La COJER déconnecte Sud Quotidien

La COJER déconnecte Sud Quotidien

A force de suivre aveuglement les hommes politiques, on finit par perdre les repères. Nos confrères de Sud Quotidien ont, sans doute, été fourvoyés par les sauvageons de l’Apr qui sont complètement passés à côté de la plaque, les entraînant dans leur chute. 

Dans sa livraison d’hier, ledit quotidien a consacré un article intitulé : «La Cojer apporte la réplique à Sidy Lamine Niass». Ledit article relayait, en fait, la conférence de presse de la Convergence des jeunesses républicaines (Cojer) dont la coordonnatrice nationale, Thérèse Faye, reproche à Sidy Lamine Niass d’avoir accusé Marième Faye Sall «de s’adonner à des pratiques mystiques».

Seulement, contrairement aux fausses allégations avancées par les membres de la Cojer et reprises par Sud Quotidien, le Pdg du Groupe Wal Fadjri n’a jamais tenu de déclarations envers la Première Dame.

Il s’agit plutôt d’un article de presse du correspondant de Walf Quotidien à Saint-Louis qui a fait état des inquiétudes soulevées par l’Association des imams et oulémas, suite à un don suspect (tissu percal, de bottes, de gants, de tabliers et de combinaisons).

Mieux, l’article en question, de notre correspondant, paru dans nos colonnes dans l’édition du samedi 4 au dimanche 5 février dernier, n’a nullement mentionné ou cité Sidy Lamine Niass qui n’est, au demeurant, ni auteur de l’article considéré, ni responsable de la publication de Walf Quotidien.

D’ailleurs, la Fondation Servir le Sénégal, qui a sorti un communiqué, n’a pas démenti les écrits de notre correspondant à Saint-Louis. Elle s’est plutôt défaussée sur un certain Mouhamed Guèye qui aurait utilisé un de ses véhicules pour effectuer des donations.

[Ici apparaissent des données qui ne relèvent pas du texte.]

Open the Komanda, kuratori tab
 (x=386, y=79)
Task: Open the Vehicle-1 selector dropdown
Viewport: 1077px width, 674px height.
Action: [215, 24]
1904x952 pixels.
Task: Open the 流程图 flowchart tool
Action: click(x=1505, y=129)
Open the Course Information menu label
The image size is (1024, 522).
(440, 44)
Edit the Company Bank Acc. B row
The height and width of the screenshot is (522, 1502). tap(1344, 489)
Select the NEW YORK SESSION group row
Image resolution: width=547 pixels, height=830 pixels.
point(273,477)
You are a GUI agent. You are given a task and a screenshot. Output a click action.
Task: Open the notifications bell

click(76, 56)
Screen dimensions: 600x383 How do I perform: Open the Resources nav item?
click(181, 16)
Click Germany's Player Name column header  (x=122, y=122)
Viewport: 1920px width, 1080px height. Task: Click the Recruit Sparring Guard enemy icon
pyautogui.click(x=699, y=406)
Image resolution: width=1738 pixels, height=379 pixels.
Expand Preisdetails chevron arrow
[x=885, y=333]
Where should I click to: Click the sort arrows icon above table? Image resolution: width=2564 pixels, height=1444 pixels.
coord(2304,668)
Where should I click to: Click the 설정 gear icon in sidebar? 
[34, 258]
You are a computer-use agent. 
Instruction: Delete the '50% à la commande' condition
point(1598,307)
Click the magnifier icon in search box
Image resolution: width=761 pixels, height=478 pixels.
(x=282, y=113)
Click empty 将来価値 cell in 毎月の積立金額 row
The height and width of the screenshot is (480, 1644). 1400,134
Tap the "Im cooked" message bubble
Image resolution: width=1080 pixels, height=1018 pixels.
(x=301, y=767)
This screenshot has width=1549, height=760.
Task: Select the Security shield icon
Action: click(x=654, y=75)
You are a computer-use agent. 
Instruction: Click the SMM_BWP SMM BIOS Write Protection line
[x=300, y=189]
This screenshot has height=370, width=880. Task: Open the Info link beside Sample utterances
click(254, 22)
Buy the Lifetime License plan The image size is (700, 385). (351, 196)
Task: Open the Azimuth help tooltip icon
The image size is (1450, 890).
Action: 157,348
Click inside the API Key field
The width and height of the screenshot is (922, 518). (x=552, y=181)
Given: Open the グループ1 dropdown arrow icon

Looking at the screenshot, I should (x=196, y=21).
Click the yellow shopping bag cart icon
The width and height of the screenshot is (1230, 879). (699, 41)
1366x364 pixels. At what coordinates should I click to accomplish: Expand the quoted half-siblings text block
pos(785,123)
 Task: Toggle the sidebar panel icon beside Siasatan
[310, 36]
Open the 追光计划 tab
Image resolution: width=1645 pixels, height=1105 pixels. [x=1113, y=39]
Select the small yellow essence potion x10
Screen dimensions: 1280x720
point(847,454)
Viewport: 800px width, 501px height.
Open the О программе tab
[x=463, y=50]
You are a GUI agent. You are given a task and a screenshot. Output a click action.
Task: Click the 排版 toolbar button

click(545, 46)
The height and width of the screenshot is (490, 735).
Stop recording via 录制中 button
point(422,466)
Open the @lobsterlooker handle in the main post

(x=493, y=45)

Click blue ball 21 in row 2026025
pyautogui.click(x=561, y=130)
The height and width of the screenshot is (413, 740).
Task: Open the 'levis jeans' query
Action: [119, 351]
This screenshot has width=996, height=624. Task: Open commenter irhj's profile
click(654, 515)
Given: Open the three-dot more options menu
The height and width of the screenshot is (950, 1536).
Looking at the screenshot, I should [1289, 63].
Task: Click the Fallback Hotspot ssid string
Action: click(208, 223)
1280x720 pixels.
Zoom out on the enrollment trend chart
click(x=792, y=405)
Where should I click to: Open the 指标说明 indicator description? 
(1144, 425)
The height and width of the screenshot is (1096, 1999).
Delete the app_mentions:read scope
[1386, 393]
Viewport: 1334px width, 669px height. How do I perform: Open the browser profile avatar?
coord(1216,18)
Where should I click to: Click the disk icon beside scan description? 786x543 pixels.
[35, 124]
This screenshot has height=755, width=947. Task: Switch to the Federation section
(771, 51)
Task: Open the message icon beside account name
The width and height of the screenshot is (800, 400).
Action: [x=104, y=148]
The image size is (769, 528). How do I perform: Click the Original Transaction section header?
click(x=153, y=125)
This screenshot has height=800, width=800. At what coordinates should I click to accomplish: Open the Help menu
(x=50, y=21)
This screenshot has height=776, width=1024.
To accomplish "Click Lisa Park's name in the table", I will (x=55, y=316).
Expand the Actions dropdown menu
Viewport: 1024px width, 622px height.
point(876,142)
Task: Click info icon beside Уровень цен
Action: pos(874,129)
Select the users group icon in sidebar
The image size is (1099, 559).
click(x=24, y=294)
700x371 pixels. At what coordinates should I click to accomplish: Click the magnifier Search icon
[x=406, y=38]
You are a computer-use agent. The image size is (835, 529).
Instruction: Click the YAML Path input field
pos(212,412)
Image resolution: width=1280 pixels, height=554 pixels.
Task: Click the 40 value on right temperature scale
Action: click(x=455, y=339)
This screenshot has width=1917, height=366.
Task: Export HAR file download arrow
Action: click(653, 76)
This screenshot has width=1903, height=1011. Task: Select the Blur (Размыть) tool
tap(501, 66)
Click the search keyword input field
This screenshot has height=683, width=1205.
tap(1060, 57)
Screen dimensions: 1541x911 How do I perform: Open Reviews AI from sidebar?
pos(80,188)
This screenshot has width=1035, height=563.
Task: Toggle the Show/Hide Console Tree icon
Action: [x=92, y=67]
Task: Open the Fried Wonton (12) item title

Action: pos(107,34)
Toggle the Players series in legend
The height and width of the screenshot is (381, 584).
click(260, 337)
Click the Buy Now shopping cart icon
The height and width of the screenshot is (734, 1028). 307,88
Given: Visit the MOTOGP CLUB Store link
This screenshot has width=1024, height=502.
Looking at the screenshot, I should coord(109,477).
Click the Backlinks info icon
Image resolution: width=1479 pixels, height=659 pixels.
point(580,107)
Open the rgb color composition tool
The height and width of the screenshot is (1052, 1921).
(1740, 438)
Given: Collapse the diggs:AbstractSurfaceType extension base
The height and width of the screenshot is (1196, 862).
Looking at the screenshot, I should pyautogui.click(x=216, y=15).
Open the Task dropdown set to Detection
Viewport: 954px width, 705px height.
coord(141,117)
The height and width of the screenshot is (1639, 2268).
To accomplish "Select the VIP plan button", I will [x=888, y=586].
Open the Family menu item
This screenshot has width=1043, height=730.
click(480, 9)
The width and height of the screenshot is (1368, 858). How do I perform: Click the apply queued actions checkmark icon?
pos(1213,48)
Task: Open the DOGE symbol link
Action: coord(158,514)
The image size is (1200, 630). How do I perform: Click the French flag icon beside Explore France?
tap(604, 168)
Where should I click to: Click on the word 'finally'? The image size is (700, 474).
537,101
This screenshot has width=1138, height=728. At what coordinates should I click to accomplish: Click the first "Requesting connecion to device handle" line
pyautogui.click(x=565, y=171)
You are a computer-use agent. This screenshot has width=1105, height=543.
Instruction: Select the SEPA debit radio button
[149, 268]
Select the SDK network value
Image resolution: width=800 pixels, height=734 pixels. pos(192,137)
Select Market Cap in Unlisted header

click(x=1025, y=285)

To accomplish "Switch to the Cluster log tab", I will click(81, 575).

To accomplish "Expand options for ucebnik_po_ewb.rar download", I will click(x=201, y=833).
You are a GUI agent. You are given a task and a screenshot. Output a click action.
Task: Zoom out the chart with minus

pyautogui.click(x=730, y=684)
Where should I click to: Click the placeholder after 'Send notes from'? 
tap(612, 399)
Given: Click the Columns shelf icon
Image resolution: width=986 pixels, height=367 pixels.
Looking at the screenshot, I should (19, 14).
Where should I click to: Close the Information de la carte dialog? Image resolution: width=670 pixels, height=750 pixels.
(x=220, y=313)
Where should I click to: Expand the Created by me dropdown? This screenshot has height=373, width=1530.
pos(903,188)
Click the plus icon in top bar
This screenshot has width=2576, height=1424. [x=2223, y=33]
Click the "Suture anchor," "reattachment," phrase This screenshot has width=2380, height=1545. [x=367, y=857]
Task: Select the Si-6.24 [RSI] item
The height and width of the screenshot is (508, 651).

Avant de permettre à quelqu’un de répliquer, ne doit-on pas s’assurer qu’il y a eu attaque ? D’autant que la réplique en intitulé vise directement un membre de la corporation. Si la stagiaire de Sud Quotidien, auteure de l’article, peut bénéficier de circonstances atténuantes, que dire de nos respectables confrères.